◆ **EXERCISE PROMPT**
Reproduce, word for word, every line of the listing below from the one containing "スタッフに相談する (227, 1663)" down through the listing's last line, and nothing else.

◆ **TASK INPUTS**
>> start
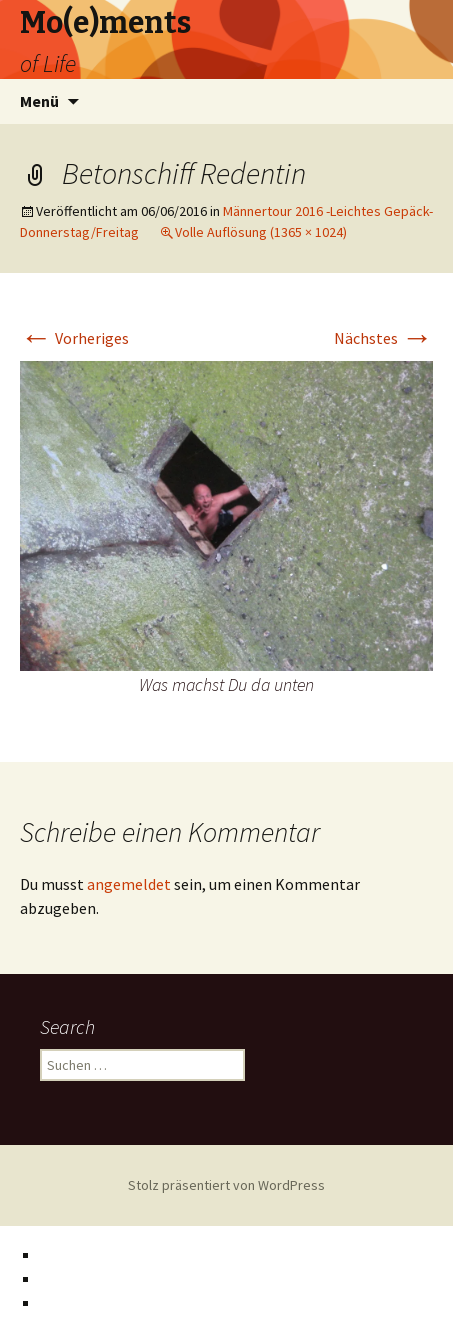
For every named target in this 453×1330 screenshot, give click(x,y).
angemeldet (129, 884)
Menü (39, 101)
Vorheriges (74, 338)
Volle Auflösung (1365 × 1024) (261, 232)
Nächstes (383, 338)
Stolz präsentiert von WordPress (226, 1185)
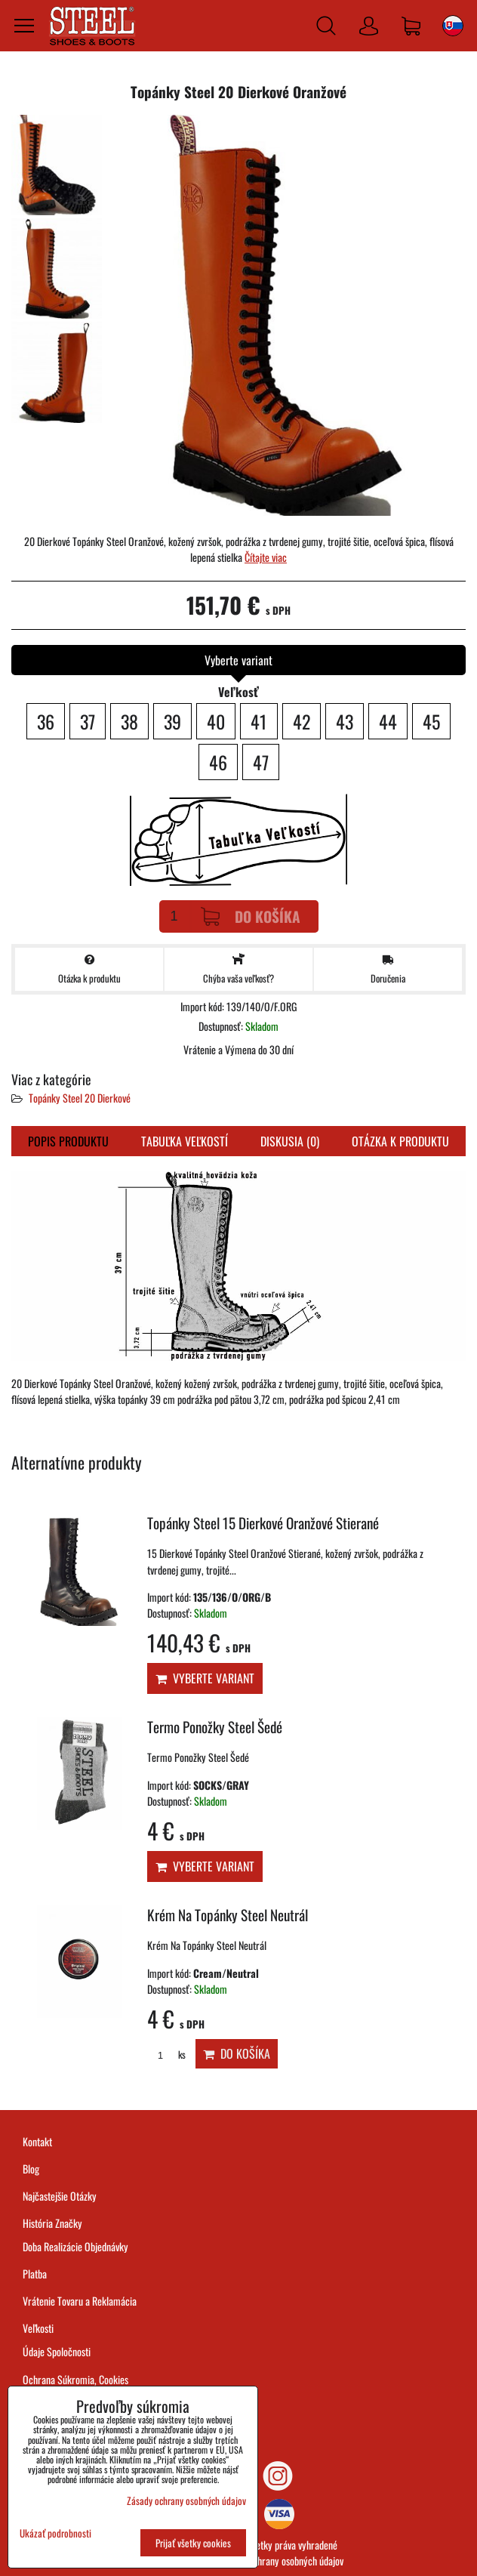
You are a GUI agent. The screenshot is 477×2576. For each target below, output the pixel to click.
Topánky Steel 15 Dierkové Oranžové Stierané (263, 1523)
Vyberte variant (204, 1678)
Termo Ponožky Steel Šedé (214, 1727)
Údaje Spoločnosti (57, 2351)
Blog (31, 2168)
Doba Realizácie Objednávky (75, 2246)
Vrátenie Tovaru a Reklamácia (80, 2301)
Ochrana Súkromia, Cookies (75, 2379)
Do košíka (250, 916)
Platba (35, 2273)
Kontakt (37, 2141)
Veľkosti (38, 2328)
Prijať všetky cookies (193, 2542)
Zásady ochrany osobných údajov (281, 2560)
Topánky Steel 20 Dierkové (80, 1098)
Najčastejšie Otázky (60, 2196)
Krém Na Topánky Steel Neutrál (227, 1915)
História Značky (52, 2223)
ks (166, 2054)
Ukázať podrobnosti (55, 2533)
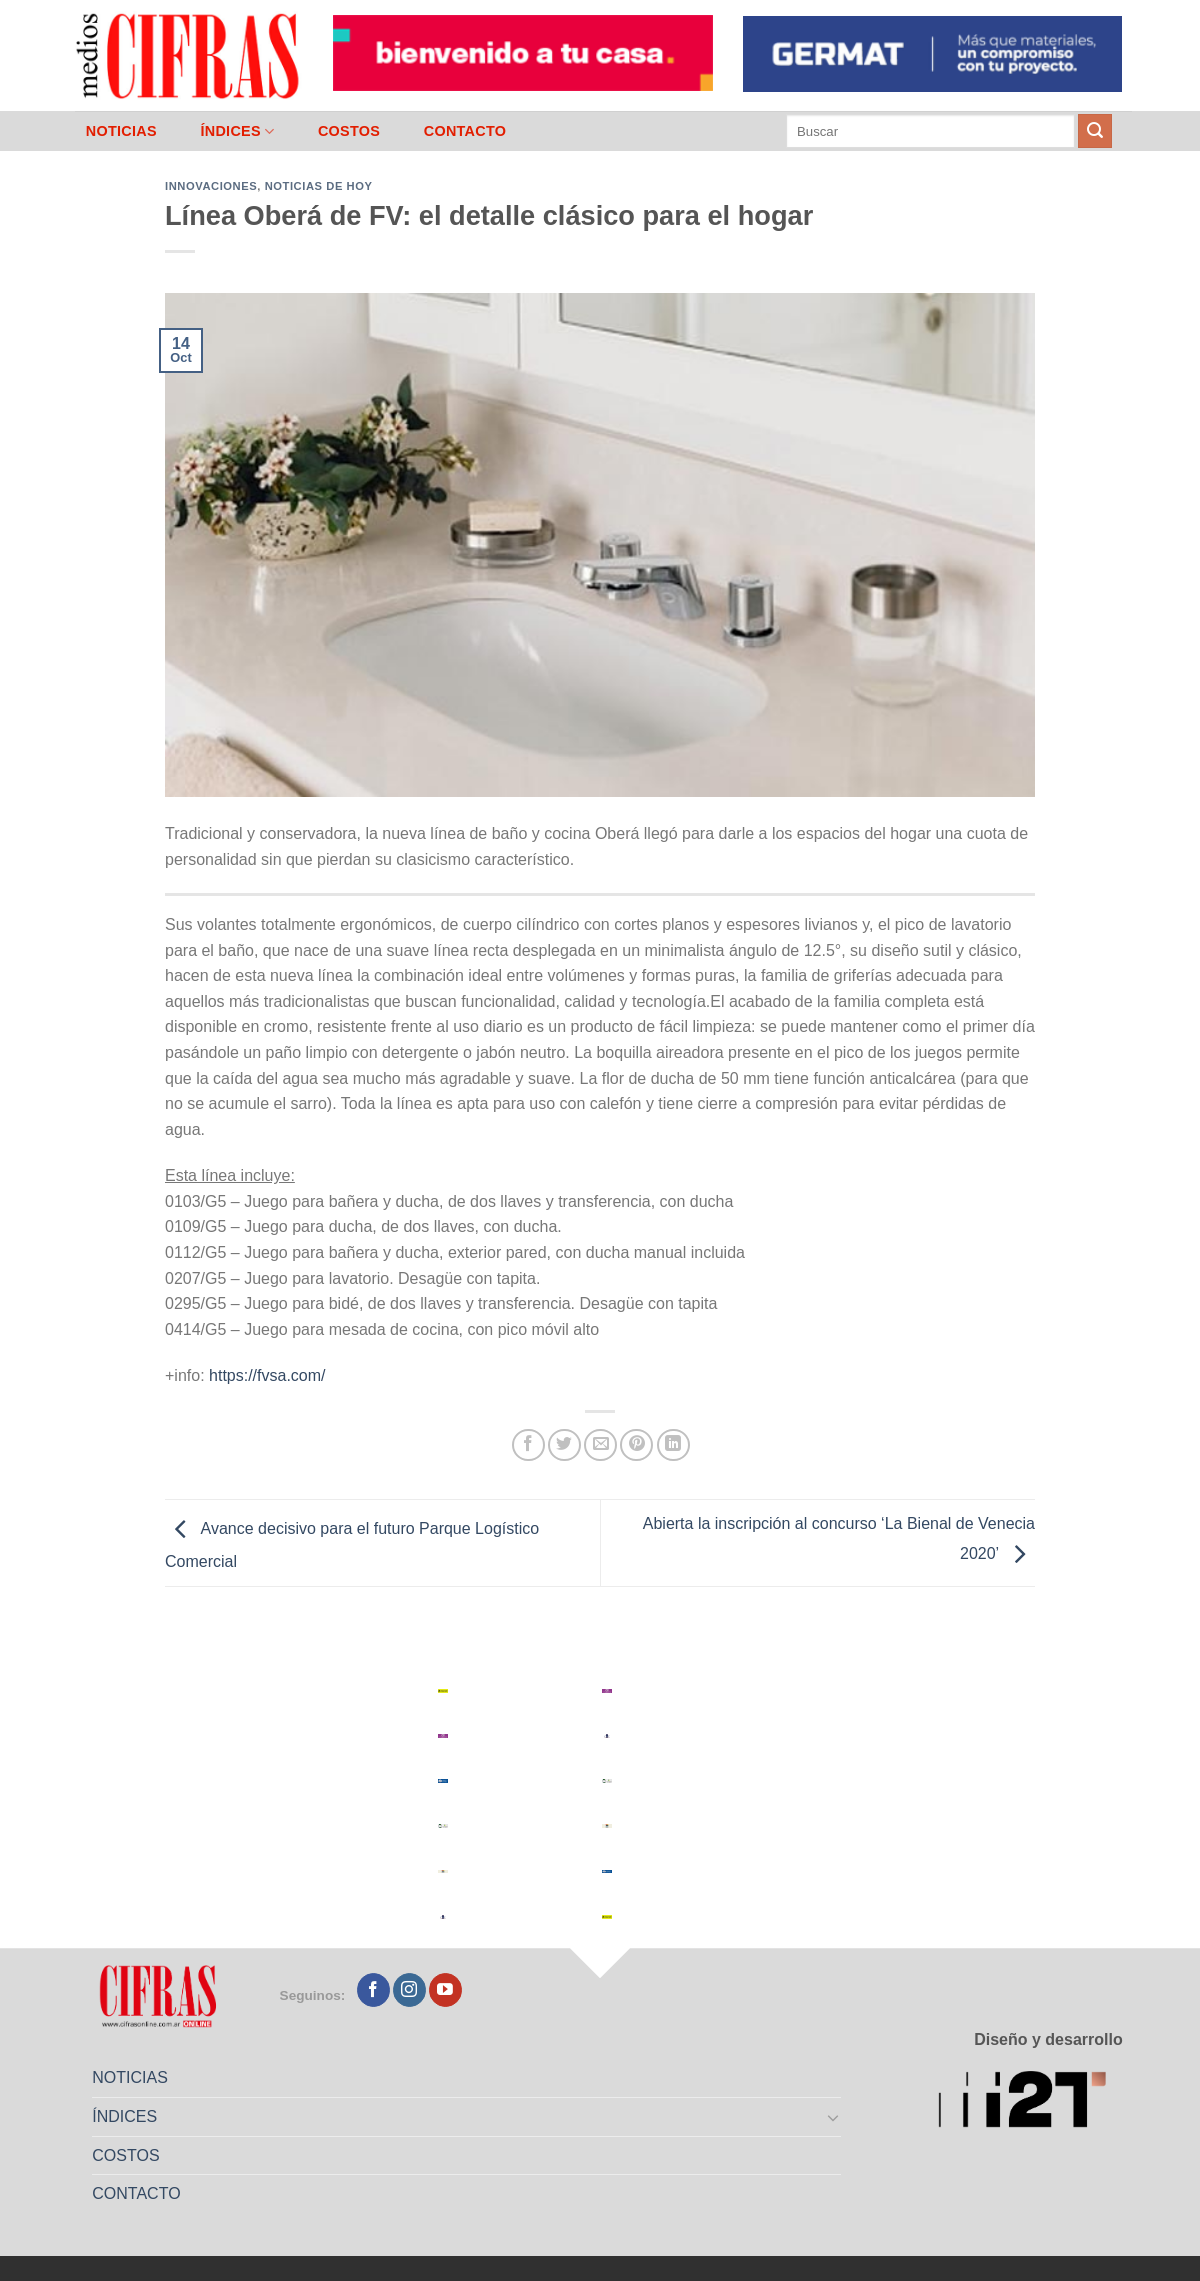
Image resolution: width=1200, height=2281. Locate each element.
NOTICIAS (121, 131)
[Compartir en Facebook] (528, 1445)
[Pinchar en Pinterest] (636, 1445)
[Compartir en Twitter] (564, 1445)
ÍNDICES (237, 131)
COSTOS (349, 131)
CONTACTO (465, 131)
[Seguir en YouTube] (445, 1990)
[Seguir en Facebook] (373, 1990)
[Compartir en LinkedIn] (673, 1445)
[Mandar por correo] (600, 1445)
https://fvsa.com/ (267, 1375)
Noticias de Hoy (319, 186)
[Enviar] (1095, 131)
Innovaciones (211, 186)
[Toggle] (834, 2117)
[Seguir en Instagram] (409, 1990)
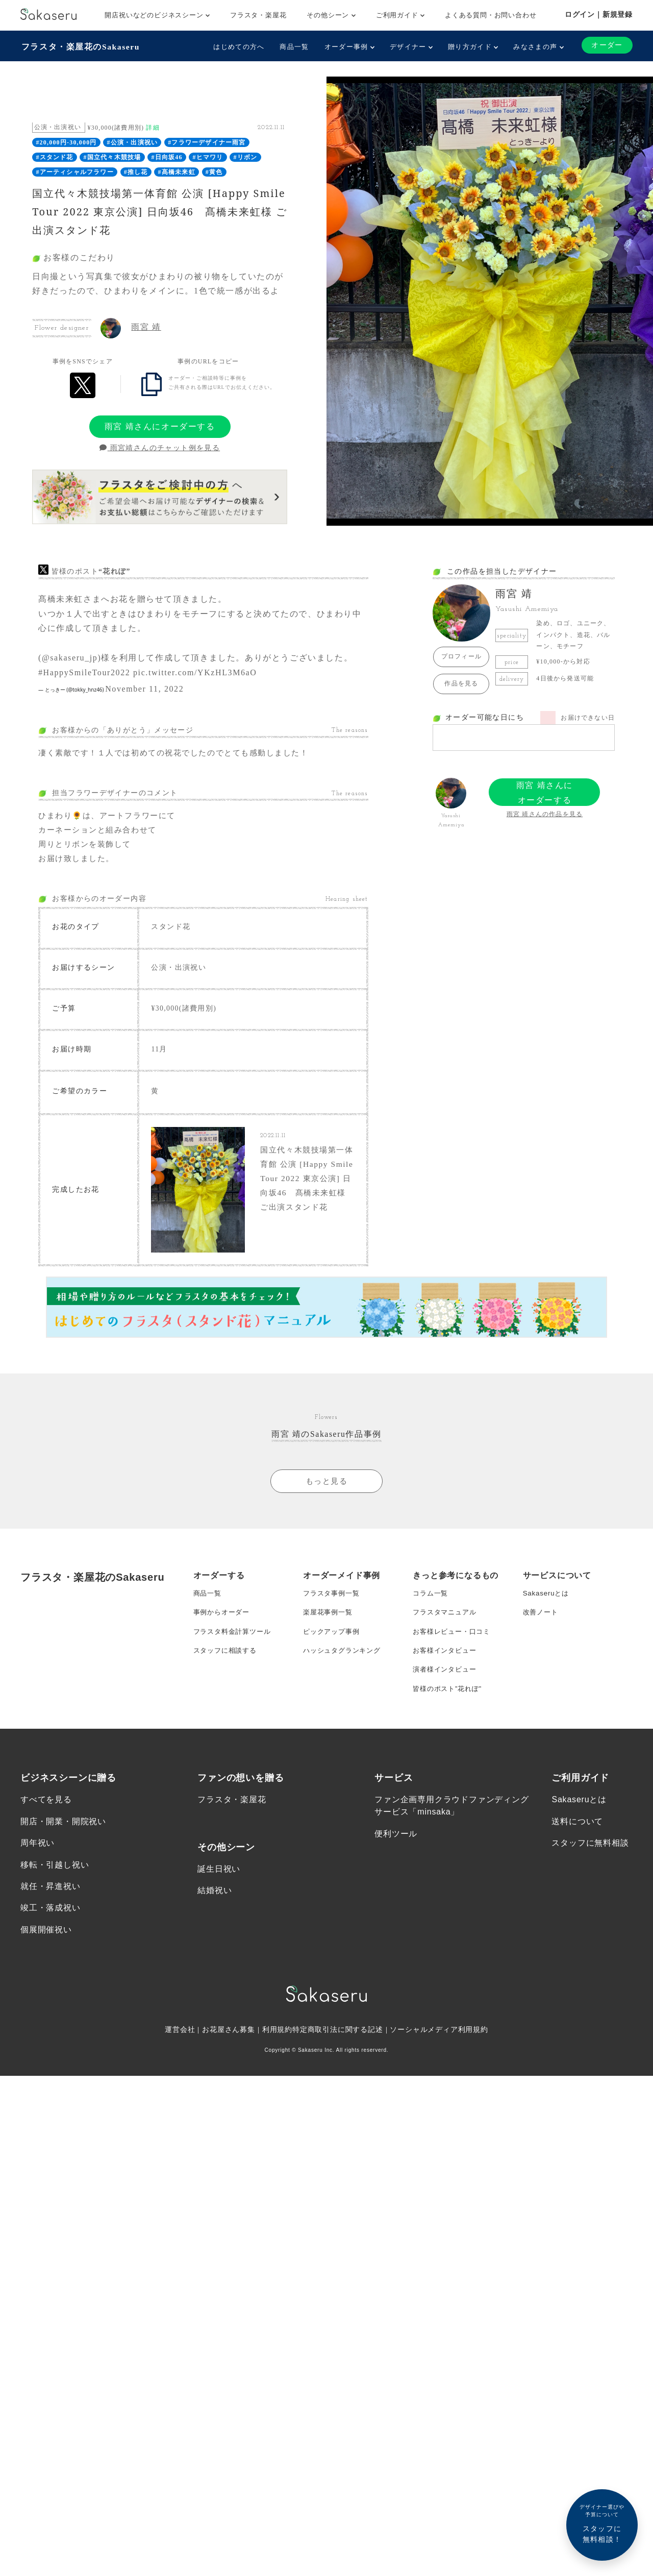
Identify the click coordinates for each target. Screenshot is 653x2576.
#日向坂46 (166, 156)
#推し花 (136, 171)
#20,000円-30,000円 (66, 141)
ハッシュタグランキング (344, 1663)
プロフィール (461, 655)
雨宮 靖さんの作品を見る (545, 813)
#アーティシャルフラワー (74, 171)
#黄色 (214, 171)
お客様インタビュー (447, 1663)
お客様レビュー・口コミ (454, 1642)
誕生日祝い (218, 1885)
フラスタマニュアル (447, 1622)
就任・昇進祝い (50, 1904)
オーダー (606, 45)
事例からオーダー (223, 1622)
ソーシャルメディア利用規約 (440, 2048)
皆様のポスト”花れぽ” (449, 1704)
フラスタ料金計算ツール (235, 1642)
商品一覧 (293, 47)
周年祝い (37, 1860)
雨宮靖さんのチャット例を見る (159, 447)
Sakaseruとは (547, 1602)
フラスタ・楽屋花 (258, 15)
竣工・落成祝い (50, 1926)
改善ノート (542, 1622)
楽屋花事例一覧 (329, 1622)
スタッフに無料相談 (590, 1860)
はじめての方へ (238, 47)
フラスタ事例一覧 (333, 1602)
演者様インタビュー (447, 1683)
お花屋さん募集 (228, 2048)
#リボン (246, 156)
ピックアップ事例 (333, 1642)
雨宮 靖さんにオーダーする (160, 425)
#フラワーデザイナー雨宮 (206, 141)
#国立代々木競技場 (112, 156)
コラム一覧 (431, 1602)
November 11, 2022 (144, 687)
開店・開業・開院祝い (63, 1837)
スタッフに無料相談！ (602, 2523)
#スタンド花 (54, 156)
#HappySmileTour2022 (84, 671)
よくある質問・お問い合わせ (490, 15)
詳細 (152, 126)
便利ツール (395, 1850)
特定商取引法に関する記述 (337, 2048)
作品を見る (461, 682)
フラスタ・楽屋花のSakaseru (80, 46)
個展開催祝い (46, 1948)
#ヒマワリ (208, 156)
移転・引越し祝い (54, 1882)
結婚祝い (214, 1907)
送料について (577, 1837)
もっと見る (326, 1488)
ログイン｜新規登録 (599, 14)
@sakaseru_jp (69, 656)
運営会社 (179, 2048)
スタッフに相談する (227, 1663)
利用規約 (277, 2048)
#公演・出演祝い (132, 141)
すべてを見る (46, 1815)
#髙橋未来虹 (176, 171)
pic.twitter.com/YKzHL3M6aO (195, 671)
>> end
◆ **COMPLETE OUTPUT**
スタッフに相談する (227, 1663)
利用規約 (277, 2048)
#公演・出演祝い (132, 141)
すべてを見る (46, 1815)
#髙橋未来虹 (176, 171)
pic.twitter.com/YKzHL3M6aO (195, 671)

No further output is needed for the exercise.